* **TASK A**
From the guide to data contracts, translate this sentence into Spanish: "Data contract definitions and validation are crucial for effective cross-team collaboration."

* **EXCERPT PROVIDED**

Course
What Are Data Contracts? A Beginner Guide with Examples
Data contracts are the backbone of data quality and scalability for distributed data solutions. They specify the format, schema, and protocols governing the exchange between database entities. These formal agreements eliminate ambiguities and undocumented assumptions about the data.
In this article, I will clarify the concept of data contracts by offering both foundational and advanced techniques to facilitate their effective implementation.
Understanding Data Contracts
A single data contract delineates the precise parameters for data exchange between two models. These formal agreements ensure that there are no ambiguities regarding the data format and schemas.
Data contract definitions and validation are crucial for effective cross-team collaboration.
In a nutshell, a data contract is a formal agreement between the process that changes the original state of our data (producers) and destinations (consumers). It’s very similar to how business contracts work. They represent obligations between suppliers and consumers of a business product. Data contracts do the same with data products, i.e., tables, views, data models, etc.
The aim is to mitigate data pipeline downstream disruptions and make data transformations stable and reliable.
The main components of a data contract are schema (columns and formats), semantic layer part (measures, calculations, and restrictions), service level agreements (SLAs), and data governance.
The benefits of data contracts include:
- Data quality automation and checks when new data outputs are created or updated.
- Enabling efficient scaling, especially for distributed data architecture, e.g., data mesh.
- Improving the data development lifecycle with a focus on building tools for contract validation.
- Fostering collaboration through feedback between data producers and consumers.
Data contracts. Image by author.
Data contract example with dbt
In a data contract, schemas define attribute names, data types, and whether attributes are mandatory. They may also specify the format, length, and acceptable value ranges for columns.
Let’s consider a dbt model schema defined as follows in a YAML file. Our table schema is defined under columns
:
models:
- name: dim_orders
config:
materialized: table
contract:
enforced: true
columns:
- name: order_id
data_type: int
constraints:
- type: not_null
- name: order_type
data_type: string
Now let’s imagine we define our dim_orders
model as this:
select
'abc123' as order_id,
'Some order type' as order_type
Having a contract
as enforced: true
in our model definition will trigger the following error if we try to materialize dim_orders
into a table in our data platform:
20:53:45 Compilation Error in model dim_customers (models/dim_orders.sql)

* **RECORDS FOR THE EXERCISE**
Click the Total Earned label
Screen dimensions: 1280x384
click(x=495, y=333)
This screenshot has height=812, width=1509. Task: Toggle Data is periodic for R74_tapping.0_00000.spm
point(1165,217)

* **TASK B**
Output the lines of the listing verbatim, starting at the line that contains "This screenshot has" and ending at the end of the listing.

* **TASK ANSWER A**
Las definiciones y la validación de los contratos de datos son cruciales para una colaboración eficaz entre equipos.

* **TASK ANSWER B**
This screenshot has height=812, width=1509. Task: Toggle Data is periodic for R74_tapping.0_00000.spm
point(1165,217)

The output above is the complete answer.